No doubt somewhat ungratefully in Base’s view, especially because she lacked service enough to claim unfair dismissal, Otshudi nonetheless alleged that in fact her dismissal was by reason of her race. Base ignored her grievance to that effect and its ET3 made it clear that her dismissal was “purely for financial/economic reasons”.

Shortly before the hearing and some 15 months after Otshudi’s dismissal, however, Base’s position suddenly shifted. The manager now said that in his view Otshudi was stealing or planning to steal some Base stock. There was some fairly tangential evidence, including the allegation that Otshudi had been “talking … in French … in an agitated and suspicious manner“, which seems to have been regarded as settling the issue, really, or at least as enough for Base to decide not to ask Otshudi about any of it. The redundancy lie had been to “minimise the potential confrontation” and had nothing to do with her race, it said.

The issue for the Court of Appeal was what impact, if any, this notionally well-intended fib had on the relevant burden of proof.

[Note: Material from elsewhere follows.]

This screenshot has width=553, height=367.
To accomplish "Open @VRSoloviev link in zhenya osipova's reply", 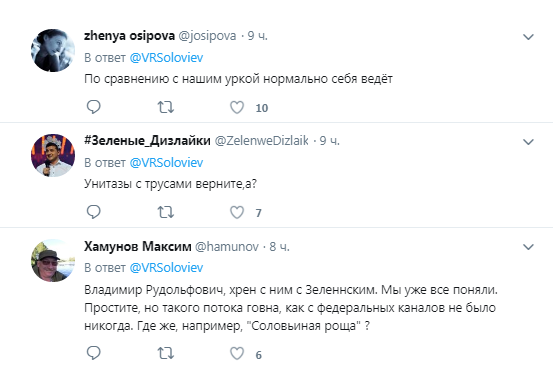I will tap(166, 57).
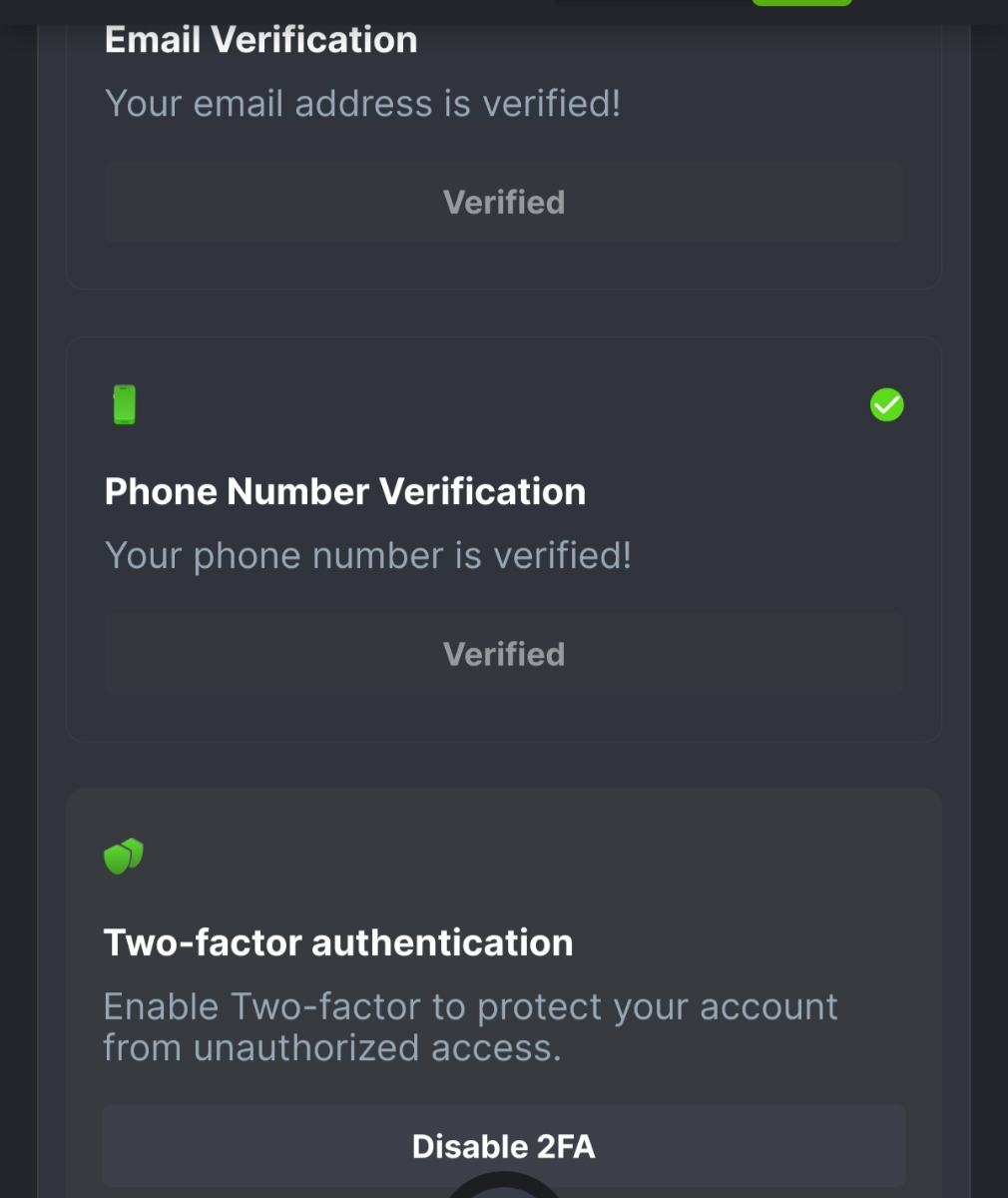1008x1198 pixels.
Task: Click the green shield two-factor icon
Action: [x=124, y=857]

In particular, was it enough to suggest race as a possible explanation for the manager’s conduct and so push the burden of disproving it onto Base?

There were other factors in the mix too – blanking the grievance was clearly a bad call, for example, and why did Base leave it so long to run the theft case in circumstances where it was obvious from both the grievance and the Tribunal claim that the confrontation it was trying to avoid was clearly both real and not in any way minimised? On the other hand, there is high-level authority that discrimination should not be inferred simply on the basis that the employer has acted unfairly or unreasonably, and there was nothing obviously race-related said or done to Otshudi.

In the end, the Court of Appeal did not disturb the Tribunal’s inference that the lie was just Base seeking to cover up a dismissal tainted by considerations of Otshudi’s race. What tipped it into a race issue was that it was allegations of race discrimination that Base had ignored in Otshudi’s grievance and responded to dishonestly in its Tribunal defence. However, it was a close-run thing. “I am bound to say,” noted the Judge, “that I am not sure that I would have reached the same conclusion as the Tribunal” (which is essentially another well-meaning white lie meaning “I am entirely sure that I would not have done”). But pursuing that divergence of view would be a question of fact, and appeals can only be made on issues of law, so the Tribunal’s view stood.

That moved the burden of disproving a racial element to Base. Not a heavy one, you might think – given her short service (hence no unfair dismissal claim), Base had to show only that it genuinely believed in the theft, not that it was a fact or even that its belief was reasonable. And so it did, up to a point. That point, unfortunately for Base, was that while the manager’s belief was found genuine, it was so scantily supported by evidence or investigation that the Tribunal concluded it to be the product of his stereotypical views of black Africans as likely to steal. As a result, Base failed to show Otshudi’s dismissal to be unrelated to her race, and so it lost.

Quite aside from nearly £30,000 compensation plus interest and a 25% uplift for Base’s disregard of the Acas Code, the Tribunal also showed its disapproval of the misrepresentation of the grounds for dismissal by an order in Otshudi’s favour for her costs in dealing with the completely spurious redundancy argument in Base’s ET3.